### Given exercise
Rewrite everything from the line containing "Viewport: 1336px width, 726px" down to the line containing "This screenshot has height=504, width=975.", changing "Eraser" to "Pencil" and keeping all else the same.

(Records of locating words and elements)
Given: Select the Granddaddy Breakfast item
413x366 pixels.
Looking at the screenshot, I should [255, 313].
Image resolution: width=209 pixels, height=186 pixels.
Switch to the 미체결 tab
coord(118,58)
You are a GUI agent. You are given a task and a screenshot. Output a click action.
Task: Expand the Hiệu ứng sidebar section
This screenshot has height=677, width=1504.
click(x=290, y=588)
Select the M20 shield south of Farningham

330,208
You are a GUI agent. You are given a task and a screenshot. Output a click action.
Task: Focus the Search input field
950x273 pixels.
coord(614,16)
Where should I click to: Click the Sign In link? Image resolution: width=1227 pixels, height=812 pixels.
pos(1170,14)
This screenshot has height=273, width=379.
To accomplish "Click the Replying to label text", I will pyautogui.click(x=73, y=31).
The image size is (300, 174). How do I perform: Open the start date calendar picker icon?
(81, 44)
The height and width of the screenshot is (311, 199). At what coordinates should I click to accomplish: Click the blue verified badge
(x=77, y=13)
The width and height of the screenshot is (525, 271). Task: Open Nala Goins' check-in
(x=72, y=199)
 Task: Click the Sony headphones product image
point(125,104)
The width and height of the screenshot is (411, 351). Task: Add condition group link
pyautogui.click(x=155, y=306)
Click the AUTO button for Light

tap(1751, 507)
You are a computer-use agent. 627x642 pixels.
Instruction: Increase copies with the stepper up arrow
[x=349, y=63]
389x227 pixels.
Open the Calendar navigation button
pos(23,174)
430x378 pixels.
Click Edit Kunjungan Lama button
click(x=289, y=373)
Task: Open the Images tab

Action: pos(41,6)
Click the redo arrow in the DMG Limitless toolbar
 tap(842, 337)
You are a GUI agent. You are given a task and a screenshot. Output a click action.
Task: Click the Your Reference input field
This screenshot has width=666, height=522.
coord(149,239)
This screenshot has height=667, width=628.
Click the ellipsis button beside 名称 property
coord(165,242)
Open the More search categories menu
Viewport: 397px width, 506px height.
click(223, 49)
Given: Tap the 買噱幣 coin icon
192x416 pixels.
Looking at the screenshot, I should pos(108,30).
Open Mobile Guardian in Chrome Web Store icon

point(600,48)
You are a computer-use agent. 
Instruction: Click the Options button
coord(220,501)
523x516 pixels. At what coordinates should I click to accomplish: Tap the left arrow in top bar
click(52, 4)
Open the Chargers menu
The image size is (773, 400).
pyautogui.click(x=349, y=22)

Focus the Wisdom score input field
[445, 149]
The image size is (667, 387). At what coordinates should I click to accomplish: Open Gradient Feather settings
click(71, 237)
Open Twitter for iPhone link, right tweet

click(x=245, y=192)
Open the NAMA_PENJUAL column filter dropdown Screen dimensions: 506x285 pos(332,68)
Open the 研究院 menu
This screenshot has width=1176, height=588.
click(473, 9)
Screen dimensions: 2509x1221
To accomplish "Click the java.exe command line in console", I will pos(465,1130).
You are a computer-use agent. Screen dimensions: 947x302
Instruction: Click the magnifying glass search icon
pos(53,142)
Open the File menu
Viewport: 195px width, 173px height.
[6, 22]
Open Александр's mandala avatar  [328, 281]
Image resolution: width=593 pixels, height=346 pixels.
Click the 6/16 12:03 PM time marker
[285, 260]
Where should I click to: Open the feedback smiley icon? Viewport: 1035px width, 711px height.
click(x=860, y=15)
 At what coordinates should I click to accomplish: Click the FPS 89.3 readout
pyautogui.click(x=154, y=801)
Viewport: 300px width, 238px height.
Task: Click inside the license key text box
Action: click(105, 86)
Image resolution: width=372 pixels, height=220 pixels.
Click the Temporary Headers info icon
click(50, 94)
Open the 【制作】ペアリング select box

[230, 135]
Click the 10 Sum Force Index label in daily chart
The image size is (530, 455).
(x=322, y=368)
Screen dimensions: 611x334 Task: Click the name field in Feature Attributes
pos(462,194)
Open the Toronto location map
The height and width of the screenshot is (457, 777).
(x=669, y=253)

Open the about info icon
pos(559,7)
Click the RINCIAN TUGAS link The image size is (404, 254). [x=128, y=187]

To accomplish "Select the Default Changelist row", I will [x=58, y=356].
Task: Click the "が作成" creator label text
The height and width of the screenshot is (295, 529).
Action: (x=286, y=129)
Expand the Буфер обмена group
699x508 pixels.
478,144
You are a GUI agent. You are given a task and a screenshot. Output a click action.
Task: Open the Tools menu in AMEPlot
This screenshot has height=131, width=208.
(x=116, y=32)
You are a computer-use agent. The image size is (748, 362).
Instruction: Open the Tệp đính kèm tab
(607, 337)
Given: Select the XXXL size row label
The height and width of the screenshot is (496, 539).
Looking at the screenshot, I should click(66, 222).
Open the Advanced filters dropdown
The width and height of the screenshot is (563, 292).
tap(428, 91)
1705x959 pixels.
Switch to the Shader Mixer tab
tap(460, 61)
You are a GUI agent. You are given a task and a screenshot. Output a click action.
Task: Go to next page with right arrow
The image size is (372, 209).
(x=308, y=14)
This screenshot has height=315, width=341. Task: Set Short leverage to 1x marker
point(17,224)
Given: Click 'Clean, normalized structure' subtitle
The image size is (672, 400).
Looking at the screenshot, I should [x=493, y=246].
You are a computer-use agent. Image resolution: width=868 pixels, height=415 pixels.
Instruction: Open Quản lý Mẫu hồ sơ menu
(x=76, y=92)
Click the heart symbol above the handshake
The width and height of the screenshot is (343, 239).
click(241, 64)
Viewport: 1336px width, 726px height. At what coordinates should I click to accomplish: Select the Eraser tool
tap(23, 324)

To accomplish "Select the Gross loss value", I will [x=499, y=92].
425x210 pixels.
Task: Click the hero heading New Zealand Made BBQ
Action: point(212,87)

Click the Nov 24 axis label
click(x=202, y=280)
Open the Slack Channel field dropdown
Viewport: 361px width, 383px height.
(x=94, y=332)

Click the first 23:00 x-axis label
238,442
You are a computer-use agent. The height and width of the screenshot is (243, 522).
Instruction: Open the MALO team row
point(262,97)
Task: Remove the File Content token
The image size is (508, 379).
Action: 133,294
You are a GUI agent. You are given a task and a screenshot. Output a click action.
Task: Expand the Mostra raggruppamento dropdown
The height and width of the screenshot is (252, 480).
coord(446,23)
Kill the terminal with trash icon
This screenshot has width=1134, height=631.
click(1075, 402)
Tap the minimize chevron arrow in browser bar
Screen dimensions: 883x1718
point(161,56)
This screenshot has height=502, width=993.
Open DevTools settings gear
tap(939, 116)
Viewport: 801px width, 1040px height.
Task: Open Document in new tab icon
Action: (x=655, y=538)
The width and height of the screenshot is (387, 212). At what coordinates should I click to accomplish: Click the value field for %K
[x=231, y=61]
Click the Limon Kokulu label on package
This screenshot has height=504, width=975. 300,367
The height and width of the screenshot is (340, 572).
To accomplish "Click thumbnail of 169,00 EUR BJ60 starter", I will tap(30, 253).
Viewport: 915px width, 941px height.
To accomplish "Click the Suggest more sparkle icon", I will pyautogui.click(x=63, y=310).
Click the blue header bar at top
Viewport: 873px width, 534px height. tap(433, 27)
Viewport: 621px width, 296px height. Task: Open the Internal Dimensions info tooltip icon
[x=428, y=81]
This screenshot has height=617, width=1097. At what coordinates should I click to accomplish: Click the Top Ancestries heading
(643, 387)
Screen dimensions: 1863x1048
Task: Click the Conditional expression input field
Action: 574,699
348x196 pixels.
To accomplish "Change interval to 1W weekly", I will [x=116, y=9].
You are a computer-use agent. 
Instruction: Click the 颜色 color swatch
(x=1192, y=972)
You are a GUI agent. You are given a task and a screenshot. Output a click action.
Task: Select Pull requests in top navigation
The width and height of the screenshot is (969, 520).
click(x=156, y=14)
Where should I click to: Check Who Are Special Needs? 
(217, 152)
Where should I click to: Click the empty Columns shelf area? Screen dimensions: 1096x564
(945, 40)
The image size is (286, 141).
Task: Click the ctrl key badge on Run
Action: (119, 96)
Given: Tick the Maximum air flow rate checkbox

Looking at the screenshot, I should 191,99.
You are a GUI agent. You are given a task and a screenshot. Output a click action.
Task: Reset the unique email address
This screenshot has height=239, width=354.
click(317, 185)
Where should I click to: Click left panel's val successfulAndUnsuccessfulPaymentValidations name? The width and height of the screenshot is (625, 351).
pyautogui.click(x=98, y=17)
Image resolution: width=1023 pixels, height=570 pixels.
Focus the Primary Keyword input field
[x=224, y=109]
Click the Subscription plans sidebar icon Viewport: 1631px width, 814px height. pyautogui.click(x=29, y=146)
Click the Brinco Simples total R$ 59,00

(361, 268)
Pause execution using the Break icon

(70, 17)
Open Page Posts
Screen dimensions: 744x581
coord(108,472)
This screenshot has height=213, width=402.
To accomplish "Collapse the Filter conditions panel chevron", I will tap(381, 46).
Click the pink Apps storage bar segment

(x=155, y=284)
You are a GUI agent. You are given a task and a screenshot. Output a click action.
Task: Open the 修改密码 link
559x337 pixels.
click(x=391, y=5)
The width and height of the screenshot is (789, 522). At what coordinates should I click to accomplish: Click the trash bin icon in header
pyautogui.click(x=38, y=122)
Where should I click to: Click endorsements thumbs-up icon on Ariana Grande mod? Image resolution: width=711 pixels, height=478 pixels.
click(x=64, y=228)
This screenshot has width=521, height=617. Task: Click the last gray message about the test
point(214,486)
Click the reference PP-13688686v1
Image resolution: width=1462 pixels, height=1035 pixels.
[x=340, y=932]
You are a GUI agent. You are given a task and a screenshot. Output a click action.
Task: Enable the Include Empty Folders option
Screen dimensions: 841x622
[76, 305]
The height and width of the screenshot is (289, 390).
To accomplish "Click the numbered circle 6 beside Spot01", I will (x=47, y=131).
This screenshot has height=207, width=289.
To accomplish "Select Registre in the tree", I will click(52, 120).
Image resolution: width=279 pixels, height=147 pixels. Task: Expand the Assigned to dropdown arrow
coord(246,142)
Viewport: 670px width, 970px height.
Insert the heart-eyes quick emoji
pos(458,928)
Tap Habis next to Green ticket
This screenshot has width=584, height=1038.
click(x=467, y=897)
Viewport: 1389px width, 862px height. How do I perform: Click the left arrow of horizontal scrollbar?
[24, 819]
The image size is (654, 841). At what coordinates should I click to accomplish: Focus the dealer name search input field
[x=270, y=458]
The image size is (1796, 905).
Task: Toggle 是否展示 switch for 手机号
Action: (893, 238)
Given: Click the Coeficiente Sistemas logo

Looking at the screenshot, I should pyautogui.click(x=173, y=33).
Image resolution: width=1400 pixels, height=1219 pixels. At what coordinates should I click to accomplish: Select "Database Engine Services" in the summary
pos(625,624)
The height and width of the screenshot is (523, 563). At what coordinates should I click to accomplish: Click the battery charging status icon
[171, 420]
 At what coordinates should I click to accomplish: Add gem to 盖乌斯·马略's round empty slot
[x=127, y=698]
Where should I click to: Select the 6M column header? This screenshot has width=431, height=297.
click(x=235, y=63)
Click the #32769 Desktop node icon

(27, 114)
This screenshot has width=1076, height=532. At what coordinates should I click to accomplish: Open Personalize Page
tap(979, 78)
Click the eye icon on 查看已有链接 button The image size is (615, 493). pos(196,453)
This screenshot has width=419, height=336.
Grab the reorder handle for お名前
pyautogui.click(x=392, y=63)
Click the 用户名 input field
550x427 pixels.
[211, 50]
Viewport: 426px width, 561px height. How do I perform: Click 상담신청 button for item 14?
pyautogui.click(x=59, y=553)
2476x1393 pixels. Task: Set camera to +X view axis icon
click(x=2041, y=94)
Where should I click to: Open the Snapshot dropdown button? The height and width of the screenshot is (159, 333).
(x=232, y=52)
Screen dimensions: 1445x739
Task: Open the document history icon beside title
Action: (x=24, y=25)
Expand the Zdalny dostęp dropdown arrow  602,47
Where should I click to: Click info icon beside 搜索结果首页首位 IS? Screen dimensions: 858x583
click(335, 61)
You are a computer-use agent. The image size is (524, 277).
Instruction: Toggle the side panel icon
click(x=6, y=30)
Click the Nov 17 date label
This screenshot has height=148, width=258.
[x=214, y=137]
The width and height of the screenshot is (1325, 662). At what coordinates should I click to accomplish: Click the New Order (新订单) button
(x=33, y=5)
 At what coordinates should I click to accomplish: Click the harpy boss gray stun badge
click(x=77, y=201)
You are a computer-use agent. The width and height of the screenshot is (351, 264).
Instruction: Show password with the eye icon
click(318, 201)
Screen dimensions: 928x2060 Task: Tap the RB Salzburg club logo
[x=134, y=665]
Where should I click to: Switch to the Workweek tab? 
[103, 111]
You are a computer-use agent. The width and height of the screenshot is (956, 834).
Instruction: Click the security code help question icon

### Solution
Viewport: 1336px width, 726px height. At what coordinates should I click to accomplish: Select the Pencil tool
tap(23, 324)

To accomplish "Select the Gross loss value", I will [x=499, y=92].
425x210 pixels.
Task: Click the hero heading New Zealand Made BBQ
Action: point(212,87)

Click the Nov 24 axis label
click(x=202, y=280)
Open the Slack Channel field dropdown
Viewport: 361px width, 383px height.
(x=94, y=332)

Click the first 23:00 x-axis label
238,442
You are a computer-use agent. The height and width of the screenshot is (243, 522).
Instruction: Open the MALO team row
point(262,97)
Task: Remove the File Content token
The image size is (508, 379).
Action: 133,294
You are a GUI agent. You are given a task and a screenshot. Output a click action.
Task: Expand the Mostra raggruppamento dropdown
The height and width of the screenshot is (252, 480).
coord(446,23)
Kill the terminal with trash icon
This screenshot has width=1134, height=631.
click(1075, 402)
Tap the minimize chevron arrow in browser bar
Screen dimensions: 883x1718
point(161,56)
This screenshot has height=502, width=993.
Open DevTools settings gear
tap(939, 116)
Viewport: 801px width, 1040px height.
Task: Open Document in new tab icon
Action: (x=655, y=538)
The width and height of the screenshot is (387, 212). At what coordinates should I click to accomplish: Click the value field for %K
[x=231, y=61]
Click the Limon Kokulu label on package
This screenshot has height=504, width=975. 300,367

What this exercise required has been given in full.